There is, however, a nationwide movement afoot that shifts the financial burden of safely disposing of electronic waste from taxpayers to manufacturers. Nineteen states, including Rhode Island, and New York City have adopted “producer responsibility” laws. Washington, for example, has collected nearly 30 million pounds of electronic products in less than a year since that state implemented such a program.

Dormody said producer responsibility laws persuade electronics manufacturers to create more durable and less toxic products that are easier to recycle.

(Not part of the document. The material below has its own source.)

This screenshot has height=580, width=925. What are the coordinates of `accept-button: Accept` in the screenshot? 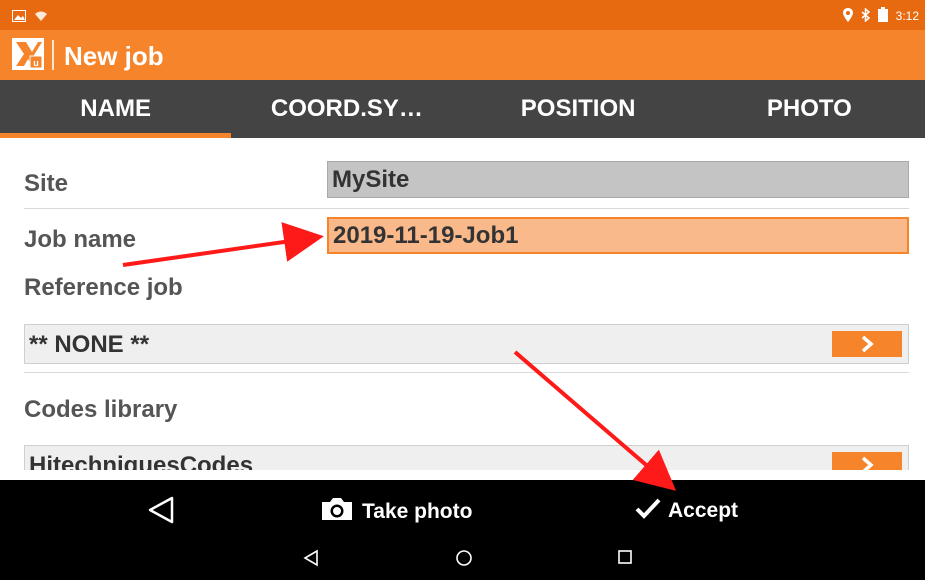 It's located at (686, 511).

“The problem from a volume standpoint started when government started taking away stuff people just didn’t want anymore even though it was still useable,” she said. “We set up a system that encourages this to happen.”

Of course, solutions to many environmental problems require some sacrifice from powerful industries, and producer responsibility laws are no exception. Two trade groups, the Consumer Electronics Association and the Information Technology Industry Council, are suing New York City over its e-waste recycling law, which will make electronics manufacturers provide free collection of electronics weighing more than 15 pounds, including “orphan” waste made by now-defunct manufacturers.

At the federal level, several e-waste bills have been introduced in Congress over the years but none have passed. Like most special interests, the electronics industry pays its lobbyists well. In April, the House did authorize the Environmental Protection Agency to award grants promoting e-waste recycling. The Senate still hasn’t taken a vote.

All four speakers at last week’s Apeiron Institute forum also mentioned they would like Rhode Island to start curbside composting, but understand the difficulty such a program would present.

“In order to get people to compost, we probably need to get them to recycle first,” Rose said.